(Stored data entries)
-*-*-

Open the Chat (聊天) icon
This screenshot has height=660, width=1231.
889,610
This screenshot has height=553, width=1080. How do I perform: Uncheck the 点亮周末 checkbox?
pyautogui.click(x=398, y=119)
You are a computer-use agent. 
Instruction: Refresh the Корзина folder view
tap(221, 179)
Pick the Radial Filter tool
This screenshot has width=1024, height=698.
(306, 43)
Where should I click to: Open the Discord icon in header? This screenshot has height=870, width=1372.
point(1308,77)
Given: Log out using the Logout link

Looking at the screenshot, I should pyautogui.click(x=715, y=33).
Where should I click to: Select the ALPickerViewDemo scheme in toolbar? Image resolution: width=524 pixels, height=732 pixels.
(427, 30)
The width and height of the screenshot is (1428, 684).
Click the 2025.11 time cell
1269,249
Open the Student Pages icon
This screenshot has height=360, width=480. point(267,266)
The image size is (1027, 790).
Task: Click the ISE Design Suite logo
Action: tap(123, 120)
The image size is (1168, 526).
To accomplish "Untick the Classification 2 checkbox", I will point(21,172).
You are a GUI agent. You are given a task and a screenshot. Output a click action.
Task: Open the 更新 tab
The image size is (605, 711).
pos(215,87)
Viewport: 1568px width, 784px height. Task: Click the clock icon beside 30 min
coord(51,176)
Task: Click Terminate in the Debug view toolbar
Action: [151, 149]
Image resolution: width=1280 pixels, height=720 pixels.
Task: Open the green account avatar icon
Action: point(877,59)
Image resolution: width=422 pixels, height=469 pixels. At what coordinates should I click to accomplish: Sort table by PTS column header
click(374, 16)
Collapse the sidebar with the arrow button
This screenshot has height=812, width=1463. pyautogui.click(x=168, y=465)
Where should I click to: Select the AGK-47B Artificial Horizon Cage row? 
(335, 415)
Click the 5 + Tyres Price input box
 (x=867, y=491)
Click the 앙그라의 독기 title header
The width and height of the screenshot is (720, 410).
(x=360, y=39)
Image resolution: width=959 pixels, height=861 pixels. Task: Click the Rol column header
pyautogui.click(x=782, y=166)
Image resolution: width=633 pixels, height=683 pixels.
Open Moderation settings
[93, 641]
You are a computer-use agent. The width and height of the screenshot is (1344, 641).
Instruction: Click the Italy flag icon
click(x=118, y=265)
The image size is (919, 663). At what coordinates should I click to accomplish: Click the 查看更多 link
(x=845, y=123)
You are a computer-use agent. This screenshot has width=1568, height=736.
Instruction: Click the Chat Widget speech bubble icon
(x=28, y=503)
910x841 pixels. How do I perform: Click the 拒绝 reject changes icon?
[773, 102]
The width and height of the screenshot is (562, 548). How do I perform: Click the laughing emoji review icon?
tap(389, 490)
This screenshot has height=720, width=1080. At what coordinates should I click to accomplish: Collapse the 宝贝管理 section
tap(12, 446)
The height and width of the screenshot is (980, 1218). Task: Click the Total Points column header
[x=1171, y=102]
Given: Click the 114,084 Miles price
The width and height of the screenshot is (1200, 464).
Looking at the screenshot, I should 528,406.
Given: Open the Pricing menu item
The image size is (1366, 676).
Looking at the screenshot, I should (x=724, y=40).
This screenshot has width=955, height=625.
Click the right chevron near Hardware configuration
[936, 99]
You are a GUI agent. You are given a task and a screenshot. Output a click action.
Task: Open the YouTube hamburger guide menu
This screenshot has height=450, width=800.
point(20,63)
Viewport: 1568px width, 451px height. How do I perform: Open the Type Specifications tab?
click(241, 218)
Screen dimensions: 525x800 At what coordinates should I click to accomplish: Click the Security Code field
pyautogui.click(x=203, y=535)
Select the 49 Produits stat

-*-*-

Every line in the data above that includes the word "agent" should be copied.

### [Output of the task]
You are a computer-use agent. 
You are a GUI agent. You are given a task and a screenshot. Output a click action.
You are a computer-use agent. The width and height of the screenshot is (1344, 641).
You are a computer-use agent. This screenshot has width=1568, height=736.
You are a GUI agent. You are given a task and a screenshot. Output a click action.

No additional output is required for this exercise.